In 2001, Wild Turkey introduced a new super-premium Kentucky straight bourbon whiskey, Russell’s Reserve. It was a welcome edition to the domestic market, as Wild Turkey had previously dropped the age statement from WT 101/8 in 1992, and discontinued WT 101/12 in 1999 (both expressions becoming export-only products). I’m not sure if Pernod Ricard envisioned how successful the Russell’s Reserve line would become, or if they had plans to transition it into the standard Wild Turkey lineup from the start (I’m guessing not), but looking back it’s almost as if Russell’s Reserve was never a limited release. Yep, you read that right. Russell’s Reserve began as a Wild Turkey LE – says so right on the bottle:
Master Distiller Jimmy Russell’s years of craftsmanship are reflected in the quality of Russell’s Reserve, a limited edition of hand selected 10 year old 101 proof bourbon, created in the genuine Wild Turkey tradition.
Nowadays, Russell’s Reserve is everywhere. And it’s not just a single expression – it’s a premier brand in and of itself with no less than four core offerings. The brand’s flagship bourbon, Russell’s Reserve 10-year, is rooted in the original 2001 release – major differences being proof, aesthetics, and the addition of Eddie Russell as Master Distiller (though arguably Eddie’s influence has been a part of Wild Turkey for many years).
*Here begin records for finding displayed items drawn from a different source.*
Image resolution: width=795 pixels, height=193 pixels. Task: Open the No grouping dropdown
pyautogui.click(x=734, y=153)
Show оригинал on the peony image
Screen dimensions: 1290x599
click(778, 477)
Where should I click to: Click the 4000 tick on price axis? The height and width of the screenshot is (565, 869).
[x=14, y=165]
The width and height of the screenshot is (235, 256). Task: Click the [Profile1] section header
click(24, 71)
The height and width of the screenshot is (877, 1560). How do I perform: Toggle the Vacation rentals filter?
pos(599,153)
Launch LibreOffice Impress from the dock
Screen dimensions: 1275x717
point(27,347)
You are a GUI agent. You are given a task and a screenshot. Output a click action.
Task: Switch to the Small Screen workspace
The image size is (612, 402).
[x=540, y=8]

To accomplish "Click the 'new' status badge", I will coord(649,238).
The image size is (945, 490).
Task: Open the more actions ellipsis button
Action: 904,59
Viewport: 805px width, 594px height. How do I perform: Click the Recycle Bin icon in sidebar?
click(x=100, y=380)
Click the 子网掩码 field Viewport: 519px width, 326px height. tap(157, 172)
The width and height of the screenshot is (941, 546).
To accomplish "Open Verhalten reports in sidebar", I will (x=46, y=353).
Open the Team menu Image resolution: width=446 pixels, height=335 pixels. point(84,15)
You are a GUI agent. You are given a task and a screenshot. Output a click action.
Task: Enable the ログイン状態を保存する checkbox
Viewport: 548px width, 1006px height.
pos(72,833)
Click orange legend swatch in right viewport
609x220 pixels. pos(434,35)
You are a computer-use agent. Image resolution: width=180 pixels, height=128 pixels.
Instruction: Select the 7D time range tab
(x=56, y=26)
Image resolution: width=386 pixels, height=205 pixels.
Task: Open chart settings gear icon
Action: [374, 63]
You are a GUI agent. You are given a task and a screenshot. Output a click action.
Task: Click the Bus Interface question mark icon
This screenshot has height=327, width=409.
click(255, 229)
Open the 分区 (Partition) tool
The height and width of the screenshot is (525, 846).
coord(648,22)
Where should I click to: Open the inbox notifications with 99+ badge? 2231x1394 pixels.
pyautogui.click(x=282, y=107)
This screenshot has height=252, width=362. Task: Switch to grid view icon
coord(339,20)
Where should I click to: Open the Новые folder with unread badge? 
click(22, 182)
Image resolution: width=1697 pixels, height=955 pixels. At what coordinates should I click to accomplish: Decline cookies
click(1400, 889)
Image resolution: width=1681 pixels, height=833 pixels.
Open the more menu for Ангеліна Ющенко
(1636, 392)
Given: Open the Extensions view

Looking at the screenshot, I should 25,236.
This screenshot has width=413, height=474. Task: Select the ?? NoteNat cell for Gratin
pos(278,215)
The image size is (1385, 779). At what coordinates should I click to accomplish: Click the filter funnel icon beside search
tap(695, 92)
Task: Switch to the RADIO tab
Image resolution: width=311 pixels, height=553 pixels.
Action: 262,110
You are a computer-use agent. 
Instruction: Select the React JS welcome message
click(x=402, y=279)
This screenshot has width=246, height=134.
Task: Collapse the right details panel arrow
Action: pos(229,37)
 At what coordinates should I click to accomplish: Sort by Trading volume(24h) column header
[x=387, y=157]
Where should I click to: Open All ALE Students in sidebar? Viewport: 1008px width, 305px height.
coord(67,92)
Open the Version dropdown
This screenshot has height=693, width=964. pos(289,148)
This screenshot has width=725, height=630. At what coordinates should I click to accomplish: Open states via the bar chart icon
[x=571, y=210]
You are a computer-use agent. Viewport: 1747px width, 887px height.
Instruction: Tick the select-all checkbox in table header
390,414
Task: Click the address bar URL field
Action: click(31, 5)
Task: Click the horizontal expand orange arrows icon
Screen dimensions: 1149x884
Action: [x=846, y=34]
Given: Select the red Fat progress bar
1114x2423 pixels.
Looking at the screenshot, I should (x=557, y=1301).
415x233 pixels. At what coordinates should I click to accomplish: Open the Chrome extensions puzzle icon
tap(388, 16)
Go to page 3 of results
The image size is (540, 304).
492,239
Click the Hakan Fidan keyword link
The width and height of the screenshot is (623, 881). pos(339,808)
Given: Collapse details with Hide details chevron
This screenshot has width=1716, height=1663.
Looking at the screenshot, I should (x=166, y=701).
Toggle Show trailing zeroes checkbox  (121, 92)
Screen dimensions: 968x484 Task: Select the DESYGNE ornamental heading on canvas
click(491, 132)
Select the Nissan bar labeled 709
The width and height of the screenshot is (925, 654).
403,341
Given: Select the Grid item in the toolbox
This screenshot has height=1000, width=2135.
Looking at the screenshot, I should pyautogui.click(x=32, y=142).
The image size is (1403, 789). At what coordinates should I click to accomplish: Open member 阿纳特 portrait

I’ve had the pleasure of sipping numerous Russell’s Reserve 10-year bourbons over the last couple years. These have all been the standard 90-proof squat bottle (different labels) ranging in dates from 2005 to present. Some are better than others, and a few quite amazing (ahem, 2005-2006), but all enjoyable KSBW with signature Wild Turkey character. When it comes to the original RR 10/101, I’ve heard nothing but incredible things. And now, thanks to the generosity of a fellow whiskey enthusiast, I have the opportunity to see if the rumors are true. My guess is that it will taste similar to Wild Turkey 101/12, but I’ve been surprised by WT so many times in the past that it’s probably best to take that idea and drop it (like 11 proof points 😉 ).
Wild Turkey Russell’s Reserve (2003) – 101 proof KSBW – aged ten years – distilled and bottled by the Austin, Nichols Distilling Co., Lawrenceburg, KY
Tasted neat in a Glencairn after a few minutes rest …
Color: rosy copper
Nose: (rich classic WT) big/bold vanilla, cherry turnover, brown sugar, maple syrup, robust oak, cinnamon, leather, warm baking spice
Taste: (creamy mouthfeel) rich vanilla, maple, charred oak, brown sugar, intense spice (cinnamon, nutmeg, & clove), hints of citrus fruit
Finish: satisfyingly warm & long – spicy vanilla, charred oak, ripe cherries, licorice, maple, caramel, slowly diminishing baking spice
Overall: Well, I certainly understand what the fuss is about. But there’s something else here … I’ve had this profile before. It might not be the same exact whiskey, but something very, very close. I think I’ve got it … Davidson’s Russell’s Reserve Single Barrel private select #2394! It’s a good thing I saved about ¾ ounce of the Davidson’s for just such an occasion. And … confirmed! These two bourbons, while 4.5% different in ABV and over ten years apart in release date, are extremely similar in profile. In a nutshell, they’re both classic Wild Turkey on turbo boost.
But as similar as these two whiskeys might be, I should wrap things up with focus back on the star of this review, Russell’s Reserve 10/101. I must say that I was surprised to find very few dusty notes in this 2003 release. From my experience, early 2000’s Wild Turkey expressions are often laced with dusty notes – even saturated with them at times. As mentioned in my introduction, I had expected this to taste similar to export WT 101/12. It turned out far from it. Other than some dusty leather, this profile is quite possibly the epitome of classic Wild Turkey – particularly the intense vanilla, maple, and brown sugar.
In summary, if you find a bottle of Russell’s Reserve 10/101 on a dusty hunt, it’s a no-brainer buy (though you’d likely have more luck winning the lottery). Like many older Wild Turkey expressions, it’s hard to put a secondary value on this whiskey. I realize there’s significant demand for this release (and a limited shrinking supply), but with at least one Russell’s Reserve Single Barrel select similar in profile, I’d highly consider doing some sample comparisons before any commitment. Rarity, value, and considerations aside, this is undoubtedly one fine pour and a fitting bourbon to carry Jimmy’s name.